Weight for it

I can’t remember a time when I wasn’t waiting for something, some result, some decision, even just something to render. But you can be waiting for precisely the same amount of time and one is heavier than the other.

Yes, I’m waiting on something. How could you tell?

I think there are two ways to wait for something without it pressing down on you. No, hang on, call it three: you could also just not care about whatever it is. That does happen and surprisingly often: you pitched for something and know that if you got it, it would be great, but if you don’t, it’s a shrug.

Of the two ways I was originally thinking about, one of them is actually quite similar. Whether you want it or not, you make yourself forget it as if you’re don’t care. This works so rarely that I can actually count the number of times it’s worked out. On both occasions, I would get updates from the people I was waiting for, and apologies for various delays, but on both occasions I was fine. The total certainty that it wasn’t going to happen, that I wasn’t going to get it, meant I could cheerily reply and shed it all from my mind a moment later.

That can’t be the usual thing of thinking you won’t get it because you somehow don’t deserve it, though. Instead, it has to be from the cold producer part of your head, the part where you can see the project from the other peoples’ perspective. For instance, I remember very clearly having a great time at a kind of interview for a gig once and as I walked out, poet Jean Atkin walked in.

Bugger, I thought, even I would hire her over me for this particular job. If they have any sense, I knew, it was her gig and rightly so. They had sense.
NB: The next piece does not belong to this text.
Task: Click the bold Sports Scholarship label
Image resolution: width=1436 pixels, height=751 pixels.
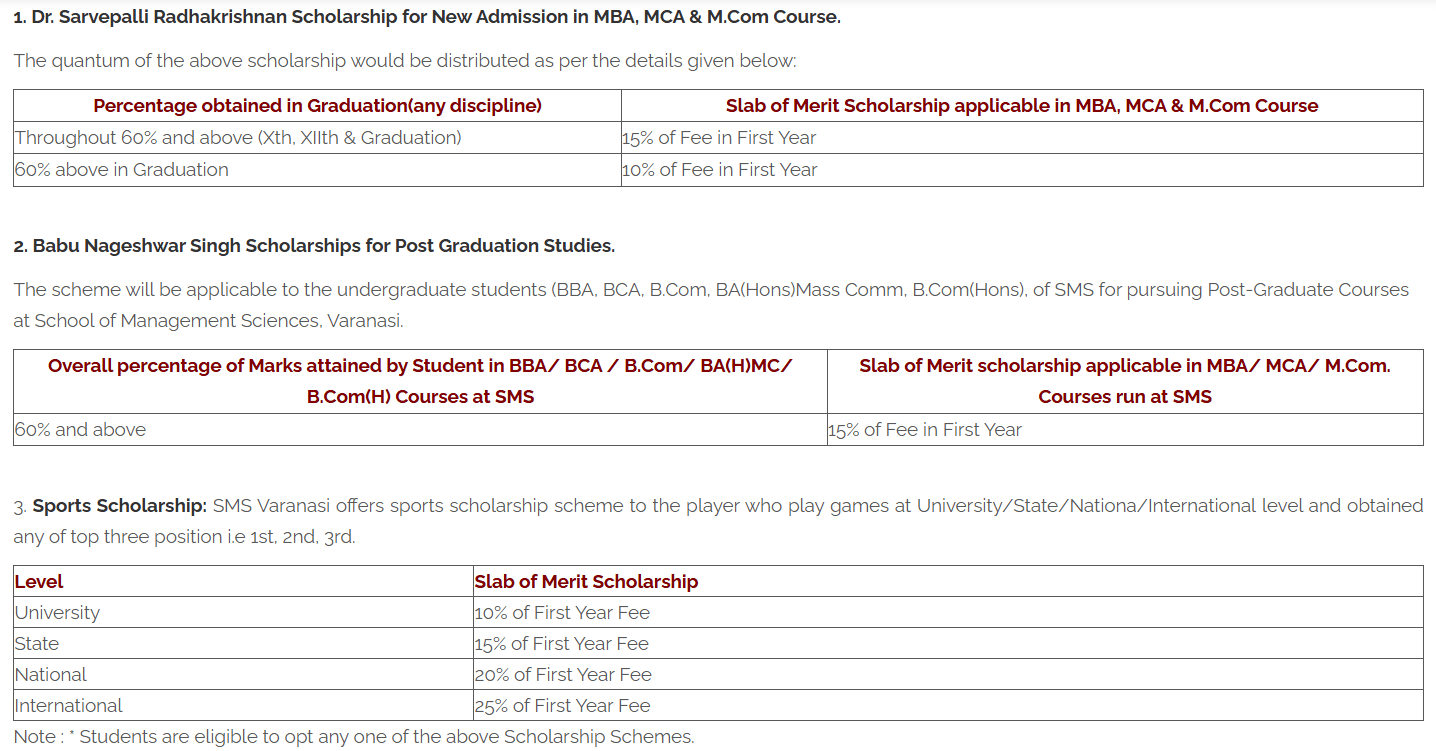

Actually, now I think of it, there was another time few years ago when I ended up on a train with poet Bethany Rivers after we’d both pitched for the same work, I came to the same conclusion and I was right, she correctly got the gig, but I also remember this now. She got off the train a stop before me and between her station and mine, I got an email offering me work. It wasn’t as well paid but it was more me and to this day, I’m still involved with that and Bethany is still with that gig.

You may choose to take this as meaning that you never know when you’ll get a commission. I prefer to think of it as a warning that I should never go up against poets.

Anyway, that kind of practical assessment, that’s what I need in order to constructively believe I’m not going to get the thing I’m waiting for. When I don’t run into the competition, it’s harder to make these assessments but, for instance, there was one where I could even see legal hurdles and certainly contractual ones over booking me compared to some unknown other writer. It was complicated. Mind you, I got that one.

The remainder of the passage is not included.